> Task A
Rewrite the stretch of the stored records from the row containing "You are a computer-use agent. The" through the end of the stored records, replacing "down arrow" with "up arrow" and leaving everything else as it is. Omit the pictures from your output.

> Supplied passage
┌──
In [1]:
import numpy as np
import pandas as pd
import torch
import torch.nn as nn
from torch.utils.data import DataLoader, TensorDataset
from sklearn.preprocessing import OneHotEncoder
from collections import defaultdict

# Read text file
file = open('sherlock.txt', 'r')
text = file.read()

# Tokenize text
tokenizer = defaultdict(lambda: len(tokenizer))  # unique index for each word
tokenized_text = [tokenizer[word] for word in text.split()]

# Set total word count
total_word_count = len(tokenizer)

# Generate input sequences for model training
input_sequences = []
for line in text.split('\n'):
    token_list = [tokenizer[word] for word in line.split() if word]
    for i in range(1, len(token_list)):
        n_grams = token_list[:i + 1]
        input_sequences.append(n_grams)

# Pad sequences

In [2]:
max_sequence_length = max(len(seq) for seq in input_sequences)
input_sequences = np.array([np.pad(seq, (max_sequence_length - len(seq), 0), 'constant') for seq in input_sequences])

# Split data into X and y
X = torch.tensor(input_sequences[:, :-1], dtype=torch.long)
y = torch.tensor(input_sequences[:, -1], dtype=torch.long)

# Define model
class TextGenerationModel(nn.Module):
    def __init__(self, vocab_size, embedding_dim, hidden_dim):
        super(TextGenerationModel, self).__init__()
        self.embedding = nn.Embedding(vocab_size, embedding_dim)
        self.lstm = nn.LSTM(embedding_dim, hidden_dim, batch_first=True)
        self.fc = nn.Linear(hidden_dim, vocab_size)

    def forward(self, x):
        x = self.embedding(x)
        out, _ = self.lstm(x)
        out = self.fc(out[:, -1, :])
        return out

In [3]:
vocab_size = total_word_count
embedding_dim = 100
hidden_dim = 100
model = TextGenerationModel(vocab_size, embedding_dim, hidden_dim)

# Set up training
criterion = nn.CrossEntropyLoss()
optimizer = torch.optim.Adam(model.parameters(), lr=0.001)
device = torch.device("cuda" if torch.cuda.is_available() else "cpu")
model.to(device)
└──
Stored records
┌──
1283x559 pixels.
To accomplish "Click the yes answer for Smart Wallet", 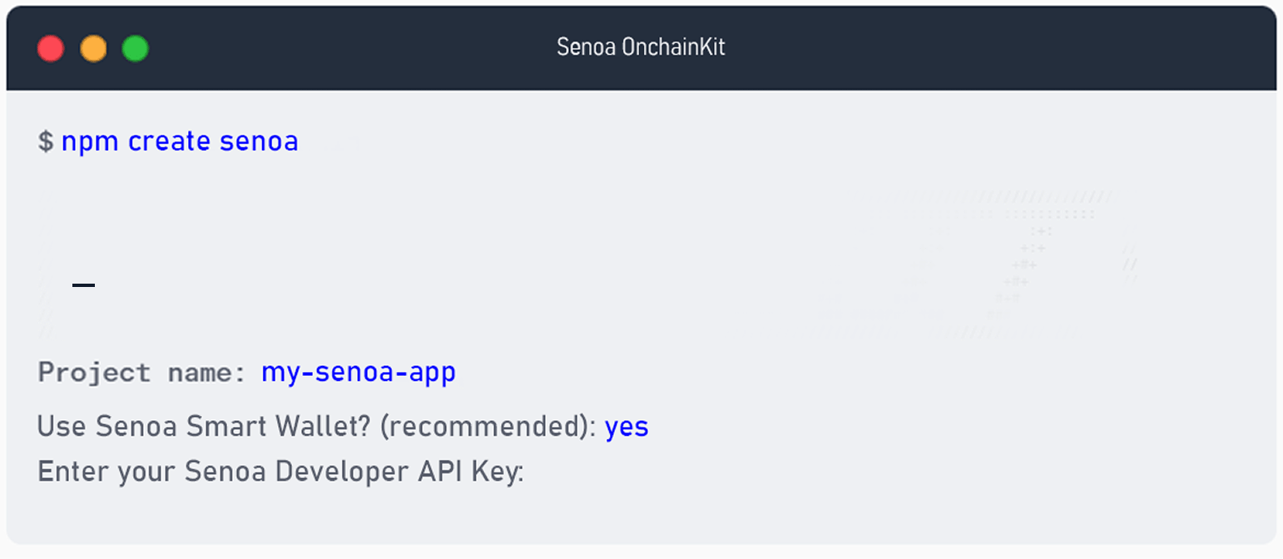I will pyautogui.click(x=627, y=427).
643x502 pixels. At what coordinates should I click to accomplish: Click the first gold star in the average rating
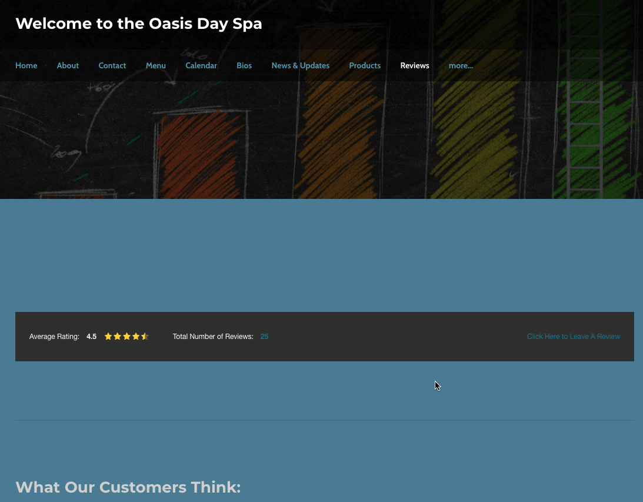(x=108, y=336)
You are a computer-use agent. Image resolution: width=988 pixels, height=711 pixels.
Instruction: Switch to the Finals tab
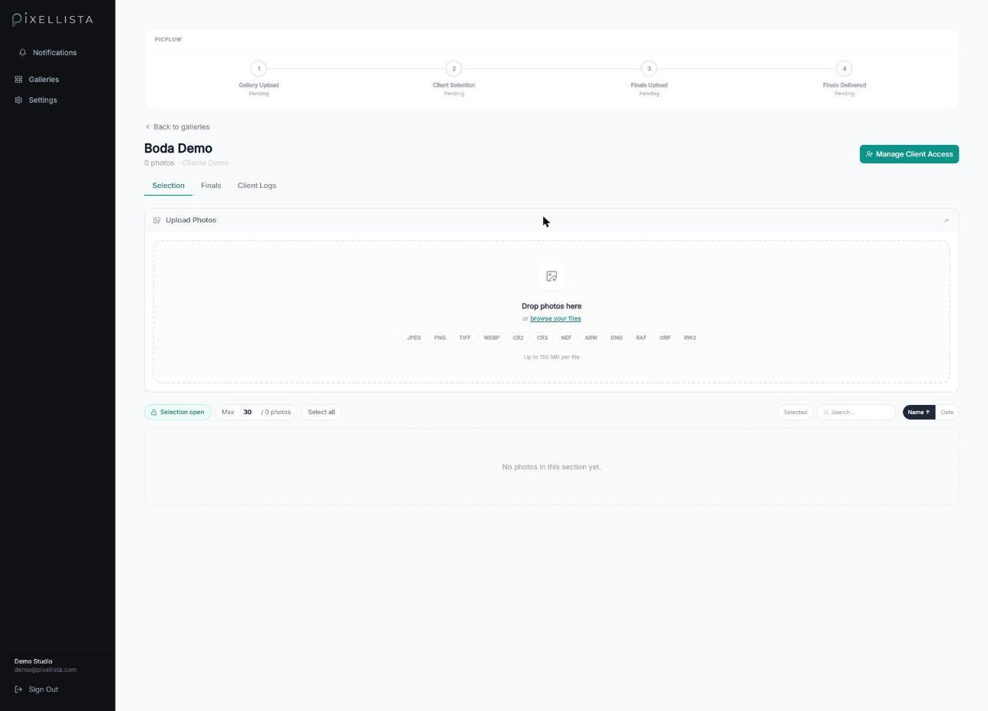(x=211, y=186)
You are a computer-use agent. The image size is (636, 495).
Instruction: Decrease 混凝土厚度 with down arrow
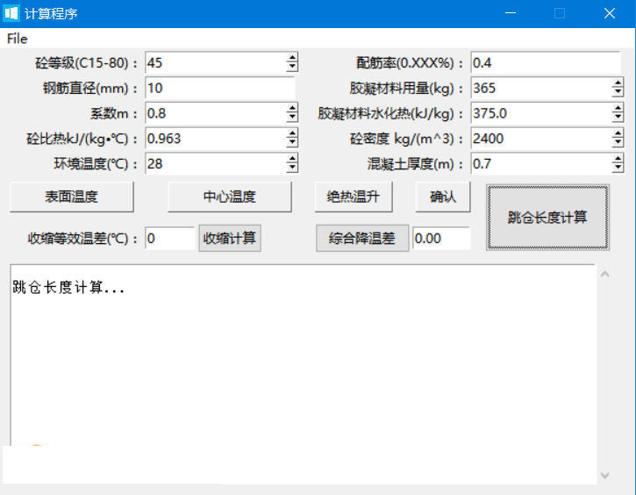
└──
> Task B
What learning rate does the text-generation model code pass to the Adam optimizer?

> Full response A
You are a computer-use agent. The image size is (636, 495).
Instruction: Decrease 混凝土厚度 with up arrow

> Full response B
0.001